> **REQUIRED ACTION**:
For each line below that contains the string "window", copy that line.

[SUPPLIED RECORDS Boundary: Start]

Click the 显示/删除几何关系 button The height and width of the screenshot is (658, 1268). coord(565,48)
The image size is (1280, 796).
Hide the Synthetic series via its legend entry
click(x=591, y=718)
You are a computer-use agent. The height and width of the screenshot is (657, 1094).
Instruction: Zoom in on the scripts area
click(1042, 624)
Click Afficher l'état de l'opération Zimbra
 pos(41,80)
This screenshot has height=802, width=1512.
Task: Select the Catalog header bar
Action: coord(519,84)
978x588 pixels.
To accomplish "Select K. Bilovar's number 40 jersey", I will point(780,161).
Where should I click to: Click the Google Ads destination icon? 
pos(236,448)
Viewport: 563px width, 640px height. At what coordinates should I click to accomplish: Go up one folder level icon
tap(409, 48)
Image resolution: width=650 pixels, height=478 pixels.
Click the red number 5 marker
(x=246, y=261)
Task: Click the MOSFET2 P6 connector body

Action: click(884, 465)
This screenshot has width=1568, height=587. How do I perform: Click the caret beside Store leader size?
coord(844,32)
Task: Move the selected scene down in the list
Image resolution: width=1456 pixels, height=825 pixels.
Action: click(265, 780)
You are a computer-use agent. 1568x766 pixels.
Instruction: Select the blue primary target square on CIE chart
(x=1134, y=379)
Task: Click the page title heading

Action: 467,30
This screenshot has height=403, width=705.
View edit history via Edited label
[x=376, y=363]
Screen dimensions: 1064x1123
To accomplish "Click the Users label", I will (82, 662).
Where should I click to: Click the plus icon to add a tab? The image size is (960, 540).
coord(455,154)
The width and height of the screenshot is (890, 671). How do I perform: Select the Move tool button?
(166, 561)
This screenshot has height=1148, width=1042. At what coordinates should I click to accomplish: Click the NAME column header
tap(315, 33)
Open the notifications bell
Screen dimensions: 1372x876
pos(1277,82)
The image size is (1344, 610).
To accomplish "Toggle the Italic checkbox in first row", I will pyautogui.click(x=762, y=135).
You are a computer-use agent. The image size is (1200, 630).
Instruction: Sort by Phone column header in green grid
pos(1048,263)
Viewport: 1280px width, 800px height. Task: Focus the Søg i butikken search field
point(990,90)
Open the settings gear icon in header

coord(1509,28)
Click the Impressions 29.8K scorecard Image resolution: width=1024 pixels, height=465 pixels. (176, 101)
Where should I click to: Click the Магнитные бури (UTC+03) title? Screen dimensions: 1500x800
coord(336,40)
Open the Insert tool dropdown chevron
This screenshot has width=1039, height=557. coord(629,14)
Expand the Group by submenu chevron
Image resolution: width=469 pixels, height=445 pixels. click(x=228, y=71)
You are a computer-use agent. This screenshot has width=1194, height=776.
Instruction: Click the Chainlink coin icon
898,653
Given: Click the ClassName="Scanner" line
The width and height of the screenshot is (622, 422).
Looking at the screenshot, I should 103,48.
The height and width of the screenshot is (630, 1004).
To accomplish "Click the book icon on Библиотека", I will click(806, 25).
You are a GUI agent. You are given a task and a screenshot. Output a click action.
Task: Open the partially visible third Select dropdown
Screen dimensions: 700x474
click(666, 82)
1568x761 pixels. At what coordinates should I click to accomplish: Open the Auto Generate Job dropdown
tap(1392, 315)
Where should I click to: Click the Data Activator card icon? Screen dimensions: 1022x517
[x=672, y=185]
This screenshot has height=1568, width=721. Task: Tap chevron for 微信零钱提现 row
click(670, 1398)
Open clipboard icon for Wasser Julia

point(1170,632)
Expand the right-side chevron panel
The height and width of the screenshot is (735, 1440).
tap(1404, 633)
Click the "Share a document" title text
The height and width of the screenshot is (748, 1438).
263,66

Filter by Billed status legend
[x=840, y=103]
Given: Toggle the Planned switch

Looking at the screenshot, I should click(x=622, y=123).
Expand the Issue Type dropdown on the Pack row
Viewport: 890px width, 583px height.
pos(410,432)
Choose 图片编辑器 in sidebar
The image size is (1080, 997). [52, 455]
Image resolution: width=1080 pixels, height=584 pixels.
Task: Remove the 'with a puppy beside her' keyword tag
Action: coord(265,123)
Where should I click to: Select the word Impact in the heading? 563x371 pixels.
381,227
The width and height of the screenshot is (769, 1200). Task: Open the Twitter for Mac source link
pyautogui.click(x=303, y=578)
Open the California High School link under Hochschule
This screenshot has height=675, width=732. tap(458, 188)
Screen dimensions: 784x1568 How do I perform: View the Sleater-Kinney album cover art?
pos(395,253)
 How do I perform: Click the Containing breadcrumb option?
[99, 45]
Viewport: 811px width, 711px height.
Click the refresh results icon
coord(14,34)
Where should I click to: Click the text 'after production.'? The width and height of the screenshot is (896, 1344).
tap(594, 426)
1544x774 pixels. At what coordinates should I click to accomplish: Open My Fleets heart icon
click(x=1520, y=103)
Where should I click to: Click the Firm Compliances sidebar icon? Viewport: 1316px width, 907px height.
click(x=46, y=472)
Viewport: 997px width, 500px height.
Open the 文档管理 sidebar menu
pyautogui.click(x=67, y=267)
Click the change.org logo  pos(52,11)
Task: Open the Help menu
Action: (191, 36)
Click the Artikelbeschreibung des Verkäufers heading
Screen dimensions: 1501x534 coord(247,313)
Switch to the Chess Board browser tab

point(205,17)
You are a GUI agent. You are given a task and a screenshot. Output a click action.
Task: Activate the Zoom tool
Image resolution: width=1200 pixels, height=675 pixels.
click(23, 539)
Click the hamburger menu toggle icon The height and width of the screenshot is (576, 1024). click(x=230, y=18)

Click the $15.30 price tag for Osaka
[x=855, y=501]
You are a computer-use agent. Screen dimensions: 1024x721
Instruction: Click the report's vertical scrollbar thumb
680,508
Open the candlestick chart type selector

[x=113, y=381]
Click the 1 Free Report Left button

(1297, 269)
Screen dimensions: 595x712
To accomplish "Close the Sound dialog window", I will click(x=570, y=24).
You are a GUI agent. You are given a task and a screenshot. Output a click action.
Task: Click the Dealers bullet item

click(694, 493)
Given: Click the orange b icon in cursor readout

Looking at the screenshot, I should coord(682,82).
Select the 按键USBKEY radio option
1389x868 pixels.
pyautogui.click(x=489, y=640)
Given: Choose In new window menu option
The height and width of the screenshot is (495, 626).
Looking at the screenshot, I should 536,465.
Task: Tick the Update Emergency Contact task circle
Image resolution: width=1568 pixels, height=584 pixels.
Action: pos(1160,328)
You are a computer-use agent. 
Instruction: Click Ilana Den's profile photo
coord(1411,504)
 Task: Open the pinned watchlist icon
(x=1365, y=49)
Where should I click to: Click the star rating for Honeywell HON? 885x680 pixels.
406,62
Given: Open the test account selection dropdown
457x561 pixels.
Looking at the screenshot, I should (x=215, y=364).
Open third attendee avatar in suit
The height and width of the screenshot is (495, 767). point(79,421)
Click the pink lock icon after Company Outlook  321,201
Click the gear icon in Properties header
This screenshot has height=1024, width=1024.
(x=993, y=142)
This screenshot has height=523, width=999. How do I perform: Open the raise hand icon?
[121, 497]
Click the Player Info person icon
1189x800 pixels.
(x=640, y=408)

[SUPPLIED RECORDS Boundary: End]

> **YOUR SOLUTION**:
To accomplish "Close the Sound dialog window", I will click(x=570, y=24).
Given: Choose In new window menu option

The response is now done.